The guidelines for elections coverage are also broad on gender-sensitive reporting and the requirement to incorporate interests of all, irrespective of gender in the electoral process.

Dealing with journalists

The failure to observe this rule in the general election would mean continued perpetuation of limitations, obstructions and impediments to a fair and level field in elections, with women and people with disabilities on the receiving end.

It is important that women aspirants access this guide, which, although meant for journalists, is a helpful source of information since dealing with journalists while at it, will be inevitable.

Getting to know how to deal with the media and other stakeholders in the electoral process for women aspirants, is as crucial as it is for the same to support each other in the face of harassment and any other form of abuse directed at them because of their gender.

Any form of threats and violence against women gunning for seats in elections is usually aimed at intimidating them off the competition.
As such, women politicians must take it upon themselves to speak out in support of any of them attacked because of their gender.

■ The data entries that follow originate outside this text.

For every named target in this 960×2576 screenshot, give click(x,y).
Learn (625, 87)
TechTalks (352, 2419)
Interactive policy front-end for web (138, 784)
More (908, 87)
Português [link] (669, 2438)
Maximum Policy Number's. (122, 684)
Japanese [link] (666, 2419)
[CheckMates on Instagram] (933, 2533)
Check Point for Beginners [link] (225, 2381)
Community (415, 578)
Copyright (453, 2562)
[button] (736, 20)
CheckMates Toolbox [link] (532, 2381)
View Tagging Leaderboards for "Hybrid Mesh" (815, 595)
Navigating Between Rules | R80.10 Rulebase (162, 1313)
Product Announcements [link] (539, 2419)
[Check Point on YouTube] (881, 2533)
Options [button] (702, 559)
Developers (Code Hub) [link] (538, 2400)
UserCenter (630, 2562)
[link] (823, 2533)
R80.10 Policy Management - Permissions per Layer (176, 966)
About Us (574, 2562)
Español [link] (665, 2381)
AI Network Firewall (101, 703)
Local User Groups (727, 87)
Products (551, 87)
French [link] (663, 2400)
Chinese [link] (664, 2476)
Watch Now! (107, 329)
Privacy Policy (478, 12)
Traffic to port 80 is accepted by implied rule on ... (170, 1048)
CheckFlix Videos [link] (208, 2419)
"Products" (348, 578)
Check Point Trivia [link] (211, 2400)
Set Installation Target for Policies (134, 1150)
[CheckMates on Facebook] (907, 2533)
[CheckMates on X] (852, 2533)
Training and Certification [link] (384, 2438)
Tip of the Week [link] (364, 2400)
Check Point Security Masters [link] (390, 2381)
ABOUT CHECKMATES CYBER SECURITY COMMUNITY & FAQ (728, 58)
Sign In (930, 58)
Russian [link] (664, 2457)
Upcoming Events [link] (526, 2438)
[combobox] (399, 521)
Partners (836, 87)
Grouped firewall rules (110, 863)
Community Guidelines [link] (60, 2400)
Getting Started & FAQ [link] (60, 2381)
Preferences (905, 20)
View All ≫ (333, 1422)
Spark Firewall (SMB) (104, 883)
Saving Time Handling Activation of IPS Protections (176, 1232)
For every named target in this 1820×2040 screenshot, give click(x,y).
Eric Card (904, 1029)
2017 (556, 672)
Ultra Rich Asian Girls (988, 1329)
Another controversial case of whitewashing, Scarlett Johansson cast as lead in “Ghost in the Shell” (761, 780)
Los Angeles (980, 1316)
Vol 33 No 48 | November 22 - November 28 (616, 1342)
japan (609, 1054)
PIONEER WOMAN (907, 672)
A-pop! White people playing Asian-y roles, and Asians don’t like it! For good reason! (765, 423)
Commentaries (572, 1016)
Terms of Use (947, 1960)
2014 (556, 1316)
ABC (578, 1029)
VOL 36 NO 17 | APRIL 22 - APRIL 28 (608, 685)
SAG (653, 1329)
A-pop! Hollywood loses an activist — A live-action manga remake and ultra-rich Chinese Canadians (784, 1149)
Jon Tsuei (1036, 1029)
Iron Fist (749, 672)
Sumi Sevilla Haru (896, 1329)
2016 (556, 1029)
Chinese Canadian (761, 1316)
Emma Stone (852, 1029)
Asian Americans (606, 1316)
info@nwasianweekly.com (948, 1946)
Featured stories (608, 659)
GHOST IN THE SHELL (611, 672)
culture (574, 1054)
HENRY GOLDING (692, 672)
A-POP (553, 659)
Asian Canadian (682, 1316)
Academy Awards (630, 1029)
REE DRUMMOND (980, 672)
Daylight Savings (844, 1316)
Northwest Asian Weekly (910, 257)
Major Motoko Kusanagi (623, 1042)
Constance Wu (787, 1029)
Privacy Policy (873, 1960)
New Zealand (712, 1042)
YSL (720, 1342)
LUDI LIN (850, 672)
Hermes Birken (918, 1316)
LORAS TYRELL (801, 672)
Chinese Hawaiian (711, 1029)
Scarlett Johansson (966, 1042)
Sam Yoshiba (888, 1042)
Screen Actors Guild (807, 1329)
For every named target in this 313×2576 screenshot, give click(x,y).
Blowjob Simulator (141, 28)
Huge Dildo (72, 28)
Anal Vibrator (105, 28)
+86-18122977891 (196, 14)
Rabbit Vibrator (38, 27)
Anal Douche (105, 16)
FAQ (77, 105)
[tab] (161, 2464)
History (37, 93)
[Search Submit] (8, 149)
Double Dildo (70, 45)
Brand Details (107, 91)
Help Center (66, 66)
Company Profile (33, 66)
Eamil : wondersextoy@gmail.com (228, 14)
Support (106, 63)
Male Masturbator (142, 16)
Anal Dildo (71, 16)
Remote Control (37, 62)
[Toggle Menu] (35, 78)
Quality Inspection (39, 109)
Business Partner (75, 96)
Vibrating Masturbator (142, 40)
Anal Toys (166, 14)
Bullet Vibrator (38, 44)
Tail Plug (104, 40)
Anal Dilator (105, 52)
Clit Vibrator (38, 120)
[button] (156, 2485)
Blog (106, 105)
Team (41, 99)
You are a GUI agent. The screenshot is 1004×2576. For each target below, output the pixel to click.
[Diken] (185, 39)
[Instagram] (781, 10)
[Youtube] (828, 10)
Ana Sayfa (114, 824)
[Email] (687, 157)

Any form of gender-based violence (GBV) and unacceptable behaviour by mostly male political rivals, is unacceptable and women candidates need to make this clear.

In the matters of GBV and bias in politics – all so common during campaigns – women from all sides of the political divide, need to close ranks and address such attacks, as they say no to intimidation. This is important as part of raising awareness of discrimination, stigmatisation, violations and violence against women in politics.

This struggle for clean politics and fairness in elections must go beyond political party loyalty.

Ms Rugene, a former Nation parliamentary editor, is founder, The Woman’s Newsroom Foundation, and consulting editor.